II. – Les intérêts de cette proposition de loi
L’article unique supprime l’article 160 de la loi n° 2021‑1104 du 22 août 2021 portant lutte contre le dérèglement climatique et renforcement de la résilience face à ses effets.
La levée de l’interdiction de location d’un logement présentant un DPE avec une note dégradée a vocation à améliorer l’offre dans un contexte de crise, notamment dans les zones « tendues », en fluidifiant le marché locatif et luttant contre la vacance locative.
Cette contrainte déprécie la valeur des logements classés de G+ à D qui trouvent difficilement preneurs, face aux réticenses des banques pour accorder des financements lors de l’acquisition d’un bien ne pouvant être mis en location.
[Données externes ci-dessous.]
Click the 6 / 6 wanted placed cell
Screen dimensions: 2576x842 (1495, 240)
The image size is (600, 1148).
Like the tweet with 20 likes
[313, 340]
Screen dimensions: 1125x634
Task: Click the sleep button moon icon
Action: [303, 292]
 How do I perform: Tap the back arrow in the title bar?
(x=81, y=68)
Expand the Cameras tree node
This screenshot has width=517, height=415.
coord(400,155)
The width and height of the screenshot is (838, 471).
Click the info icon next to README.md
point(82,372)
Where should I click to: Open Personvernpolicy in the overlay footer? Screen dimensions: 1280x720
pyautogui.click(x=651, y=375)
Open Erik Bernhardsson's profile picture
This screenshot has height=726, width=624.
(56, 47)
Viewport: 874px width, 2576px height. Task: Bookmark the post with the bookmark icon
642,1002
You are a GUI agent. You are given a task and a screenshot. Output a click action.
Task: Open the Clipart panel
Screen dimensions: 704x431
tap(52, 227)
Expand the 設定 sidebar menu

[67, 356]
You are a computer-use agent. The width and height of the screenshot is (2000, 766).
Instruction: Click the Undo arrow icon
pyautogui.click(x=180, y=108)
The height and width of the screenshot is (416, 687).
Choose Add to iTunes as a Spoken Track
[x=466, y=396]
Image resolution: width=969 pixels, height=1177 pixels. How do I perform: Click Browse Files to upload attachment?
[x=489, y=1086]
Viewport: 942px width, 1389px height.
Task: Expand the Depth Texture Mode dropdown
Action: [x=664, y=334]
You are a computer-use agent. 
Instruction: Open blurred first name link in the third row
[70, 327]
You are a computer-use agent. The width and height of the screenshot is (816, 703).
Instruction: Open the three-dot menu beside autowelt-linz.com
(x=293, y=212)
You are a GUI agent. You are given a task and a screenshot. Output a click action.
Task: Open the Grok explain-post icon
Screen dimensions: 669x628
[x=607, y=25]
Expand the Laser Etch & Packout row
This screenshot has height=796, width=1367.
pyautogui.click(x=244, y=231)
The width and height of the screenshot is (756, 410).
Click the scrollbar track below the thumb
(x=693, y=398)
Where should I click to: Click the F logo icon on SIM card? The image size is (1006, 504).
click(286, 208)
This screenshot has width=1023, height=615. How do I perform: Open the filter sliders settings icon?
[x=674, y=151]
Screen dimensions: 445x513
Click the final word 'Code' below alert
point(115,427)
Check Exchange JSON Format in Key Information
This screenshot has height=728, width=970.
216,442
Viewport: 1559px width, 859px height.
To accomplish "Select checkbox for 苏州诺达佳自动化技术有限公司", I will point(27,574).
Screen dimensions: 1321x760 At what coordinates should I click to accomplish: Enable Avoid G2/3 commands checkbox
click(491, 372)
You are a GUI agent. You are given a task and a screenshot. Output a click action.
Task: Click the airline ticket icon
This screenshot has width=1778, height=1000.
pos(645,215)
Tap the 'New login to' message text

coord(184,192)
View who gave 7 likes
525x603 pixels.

En outre, ces nouveaux critères de « décence énergétique » sont discutables, dans l’abstraction de critères de salubrité et la remise en cause du professionnalisme de certaines sociétés chargées de leur exécution.
L’édiction de normes énergétiques au parc ancien présente des contraintes techniques et économiques lourdes pour les propriétaires occupants ou les bailleurs, notamment les plus modestes, confrontés à des contraintes d’urbanisme et architecturales, lesquelles sont exacerbées dans les logements collectifs.
La loi « Climat et Résilience » impose un « audit énergétique » au vendeur d’un logement présentant un DPE classé F ou G. Ce rapport préconise les travaux à exécuter pour relever la notation du DPE, dont le coût reste à la charge du vendeur. Cet article vise à supprimer cette obligation qui représente une charge financière supplémentaire pour le vendeur et participe à la dépréciation du bien du propriétaire.
PROPOSITION DE LOI
Article unique
L’article 160 de la loi n° 2021‑1104 du 22 août 2021 portant lutte contre le dérèglement climatique et renforcement de la résilience face à ses effets est abrogé.